The result is a lack of granular control and very little auditability.
Human error already accounts for nearly 40% of data center outages (Uptime Institute). In AI environments, where complexity increases and more personnel interact with the hardware, inadequate access management becomes a growing liability.
Even in well-funded AI environments, perimeter security tends to get most of the attention — camera coverage, access control at entry points, lobby sign-ins. However, once inside, assumptions take over.
GPU clusters, high-value servers and critical networking gear are often stored in interior zones that lack adequate physical controls.

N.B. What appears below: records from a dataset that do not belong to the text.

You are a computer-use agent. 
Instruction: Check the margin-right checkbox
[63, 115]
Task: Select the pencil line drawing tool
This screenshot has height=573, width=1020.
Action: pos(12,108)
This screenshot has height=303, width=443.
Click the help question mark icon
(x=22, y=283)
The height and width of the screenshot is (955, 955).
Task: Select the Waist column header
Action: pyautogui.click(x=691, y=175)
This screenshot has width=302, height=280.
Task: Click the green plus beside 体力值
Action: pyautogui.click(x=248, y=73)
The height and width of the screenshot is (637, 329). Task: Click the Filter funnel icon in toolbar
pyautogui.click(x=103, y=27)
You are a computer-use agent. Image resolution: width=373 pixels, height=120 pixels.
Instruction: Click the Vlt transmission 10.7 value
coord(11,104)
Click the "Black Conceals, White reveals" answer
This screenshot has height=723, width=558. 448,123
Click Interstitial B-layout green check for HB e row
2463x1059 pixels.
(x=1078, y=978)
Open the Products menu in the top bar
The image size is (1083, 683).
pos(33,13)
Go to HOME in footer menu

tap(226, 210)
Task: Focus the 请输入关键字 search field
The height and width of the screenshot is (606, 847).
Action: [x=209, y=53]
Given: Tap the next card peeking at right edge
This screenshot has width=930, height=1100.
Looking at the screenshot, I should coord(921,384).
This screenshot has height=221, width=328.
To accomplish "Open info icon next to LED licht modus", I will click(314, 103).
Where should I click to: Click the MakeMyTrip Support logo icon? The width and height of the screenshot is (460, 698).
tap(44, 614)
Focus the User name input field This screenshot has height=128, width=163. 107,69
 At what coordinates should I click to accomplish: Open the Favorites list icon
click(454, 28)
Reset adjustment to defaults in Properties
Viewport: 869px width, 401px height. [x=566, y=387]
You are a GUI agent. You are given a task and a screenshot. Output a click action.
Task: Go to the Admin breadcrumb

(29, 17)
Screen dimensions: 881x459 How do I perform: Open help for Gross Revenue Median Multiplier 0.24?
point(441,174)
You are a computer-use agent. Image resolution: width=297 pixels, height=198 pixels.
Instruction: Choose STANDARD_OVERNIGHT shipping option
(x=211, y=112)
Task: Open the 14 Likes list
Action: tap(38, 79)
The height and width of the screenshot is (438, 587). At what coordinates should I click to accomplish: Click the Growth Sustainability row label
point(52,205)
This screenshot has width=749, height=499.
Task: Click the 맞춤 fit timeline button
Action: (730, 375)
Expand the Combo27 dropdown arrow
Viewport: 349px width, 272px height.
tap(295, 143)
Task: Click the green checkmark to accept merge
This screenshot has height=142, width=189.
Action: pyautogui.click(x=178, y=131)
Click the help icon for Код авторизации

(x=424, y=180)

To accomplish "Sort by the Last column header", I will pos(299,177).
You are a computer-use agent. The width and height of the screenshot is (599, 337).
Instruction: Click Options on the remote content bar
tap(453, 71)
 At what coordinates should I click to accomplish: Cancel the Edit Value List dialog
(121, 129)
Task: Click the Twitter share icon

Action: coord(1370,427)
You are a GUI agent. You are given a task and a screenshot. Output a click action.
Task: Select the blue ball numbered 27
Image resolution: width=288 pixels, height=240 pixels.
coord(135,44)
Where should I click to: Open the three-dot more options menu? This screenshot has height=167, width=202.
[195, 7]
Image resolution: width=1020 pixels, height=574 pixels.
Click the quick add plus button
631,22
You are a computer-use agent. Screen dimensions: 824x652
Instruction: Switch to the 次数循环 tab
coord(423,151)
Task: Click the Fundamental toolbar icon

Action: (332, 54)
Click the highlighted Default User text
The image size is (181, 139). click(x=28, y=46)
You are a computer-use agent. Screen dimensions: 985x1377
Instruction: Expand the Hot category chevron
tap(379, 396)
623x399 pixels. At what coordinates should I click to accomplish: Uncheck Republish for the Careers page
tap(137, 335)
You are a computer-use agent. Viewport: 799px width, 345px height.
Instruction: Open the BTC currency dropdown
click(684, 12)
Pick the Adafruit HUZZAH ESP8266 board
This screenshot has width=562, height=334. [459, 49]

Some don’t even have rack-level monitoring or logging.
That means someone could rewire a connection, install rogue hardware, or tamper with equipment, with no record of who, when, or why.
It’s a similar story in utility spaces.
AI processing loads push heat output to the extreme. Modern processors, such as the NVIDIA H100 or its equivalents, can draw up to 1,200 watts under full load. Multiply that across racks and rows, and the mechanical infrastructure — PDUs, HVAC, cooling systems — becomes as vital as the servers themselves.
But cooling rooms, electrical closets and support areas are frequently overlooked. They’re marked “low-risk” or “back-of-house,” despite being central to uptime.
It might look like just another back room, but if it’s unsecured, it could bring down everything.
Security Integration is the Way to Go
In many AI facilities, safety and security still operate in separate lanes. One team handles emergency protocols and fire suppression; another manages access control and intrusion detection. On paper, that might seem efficient.
But in the middle of a real incident, it’s a recipe for confusion.
The reality is, AI doesn’t just run on cloud platforms and compute power. It runs in real buildings, with real equipment and real people responsible for keeping it all online.
If we want these systems to be resilient, we need to treat the physical layer with the same attention we give to code, data and digital infrastructure.
That means tighter coordination, better visibility, and a mindset that sees cyber and physical security as two sides of the same coin.
Because in the end, it’s not just about protecting technology, it’s about protecting the environments that make AI possible.